In the past, I've used GeneSpring to analyze microarray data. Now I'm teaching myself how to do it all (normalization, statistical testing and clustering) with R. I've worked out everything up to the very end and have several specific questions. Also, please let me know if there's an easier or better way to do something.

I started off with a simple experiment: 25 CEL files - 9 normal samples, 16 Parkinson's disease samples.

http://www.ncbi.nlm.nih.gov/projects/geo/query/acc.cgi?acc=GSE7621

My goal is to RMA the data, perform a t-test and cluster the results at a given statistical cutoff.

Here's the code I've been using:

library(simpleaffy)
raw.data<-read.affy("sampledesc.txt")
rma.data<-call.exprs(raw.data,"rma")
results<-pairwise.comparison(rma.data,"class",c("normal","pd"),raw.data)
results.f<-pairwise.filter(results,tt=0.1,fc=1)
hmap.pc(results.f,rma.data,col="bwr",scluster=standard.pearson,pcluster=standard.pearson))

I can't figure out how to cluster the samples using euclidian distance. I can't find any documentation on the different types of metrics available or how to call them (scluster=standard.euclidian doesn't work). Also, I'd like to reference the expression changes to the normal samples such that the normals all show expression around 0 and the PD samples reflect changes up or down from normal. I'm not sure how to do this in R.
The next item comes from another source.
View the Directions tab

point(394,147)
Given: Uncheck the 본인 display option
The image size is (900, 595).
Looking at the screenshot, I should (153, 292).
For a more complex data set, I couldn't figure out how to use the genefilter package to do an anova (hence the use of the stats package). For this example, I'm using an experiment with 48 CEL files (3 samples at each dose and day) divided into 4 doses (control, doses 1-3) collected on 4 days.

http://www.ncbi.nlm.nih.gov/projects/geo/query/acc.cgi?acc=GSE18753

My goal is to RMA the data, perform a one-way anova to identify genes differentially expressed between days and/or doses, and cluster the results at a given statistical cutoff.
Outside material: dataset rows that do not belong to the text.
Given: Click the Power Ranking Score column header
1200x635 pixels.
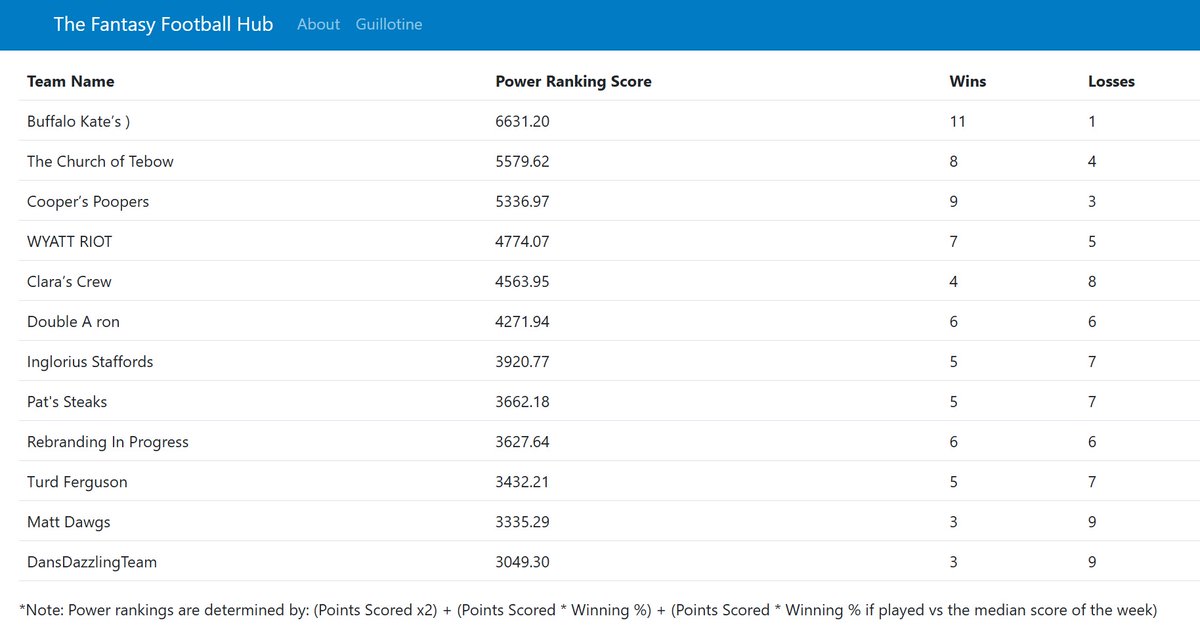Looking at the screenshot, I should tap(573, 81).
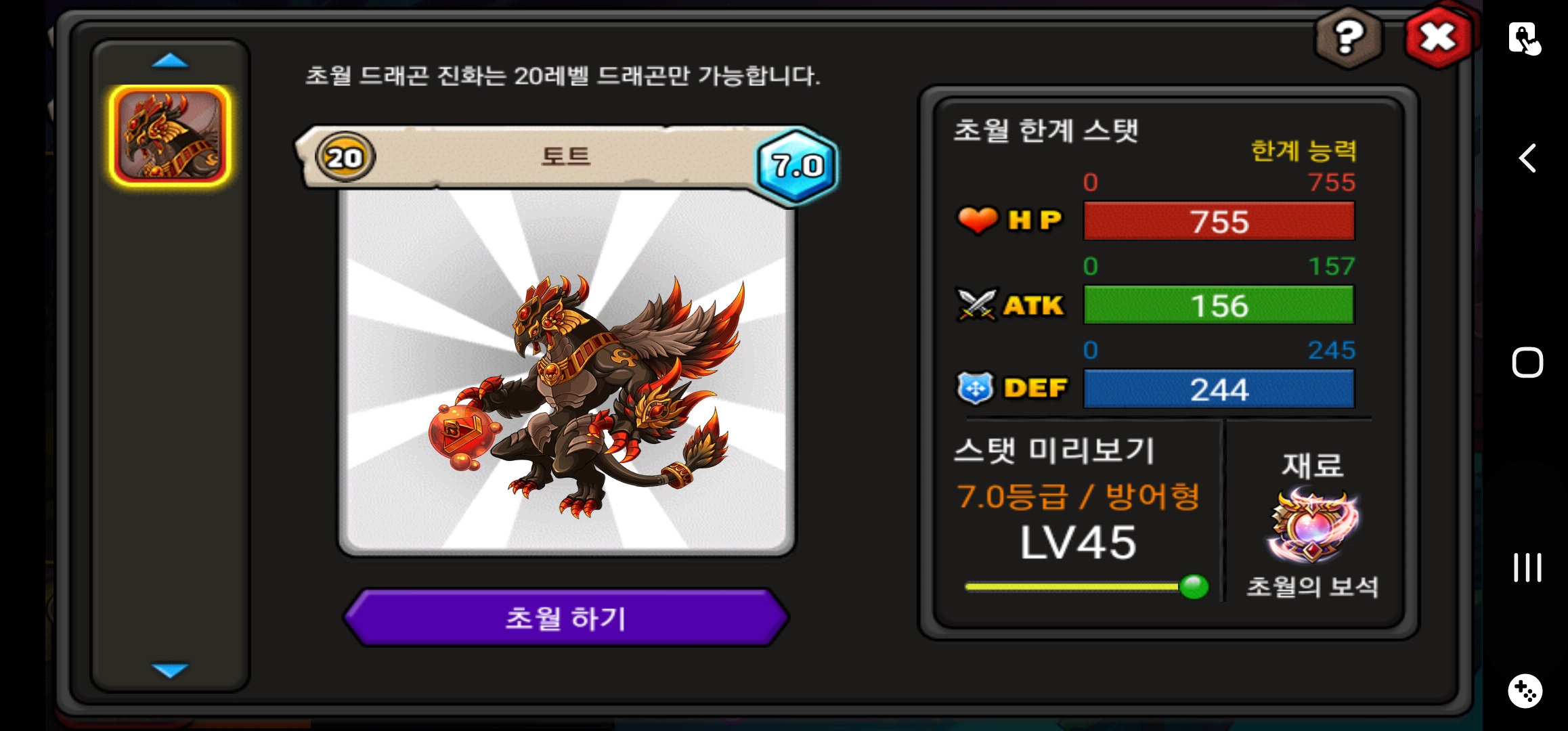The width and height of the screenshot is (1568, 731).
Task: Open the question mark help icon
Action: 1348,38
Here's the code I've been using:

library(affy)
library(simpleaffy)
library(stats)
pd<-read.AnnotatedDataFrame("sampledesc.txt",sep="\t",header=T)
raw.data<-ReadAffy(filenames=pData(pd)$FileName,phenoData=pd)
rma.data<-call.exprs(raw.data,"rma")
lm.coef<-function(y) lm(y ~ factor(Day) * factor(Dose), data=pData(pd))$coefficients
eff<-esApply(rma.data,1,lm.coef)

Everything works up to this point. However, I can't figure out how to filter the anova results (say, to only look at genes <0.001) and cluster them in a heat map.

Any examples or advice would be greatly appreciated!
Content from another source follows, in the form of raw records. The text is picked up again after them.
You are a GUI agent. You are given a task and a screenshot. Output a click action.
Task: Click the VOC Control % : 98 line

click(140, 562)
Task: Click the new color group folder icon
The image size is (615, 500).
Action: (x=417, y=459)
The standard dist() function in R uses Euclidian distance by default; to cluster the columns of a matrix, you could use

 d = dist( t(M) ) 
 h = hclust(d)
 plot(h)

For your second question, it sounds like what you want to do is standardize your data set against one set ("normal" samples) on a gene-by-gene basis. I suppose you could calculate the means of just those samples and then mean-center all samples against that mean. To do this with rowMeans, assuming the first 9 samples are your normals, do something like

normal.means = rowMeans(M[,1:9])
M.normals.standardized = M - normal.means

For log2 data, this would convert your results to log change from mean normal; if your normals are homogenous, that should bend the plot the way you want. You would have to explain pretty carefully what you did.

For your filtering question, you can grab the p-values out of a linear model with the summary() function. Example:

x = c(1,2,3,4,5)
y = c(1,2,5,7,5)
summary(lm(x~y))$coefficients[2,4]  # 0.07, P value of fit for Y

You should be able to adapt that to filter a more complex model. Remember to think about multiple testing issues.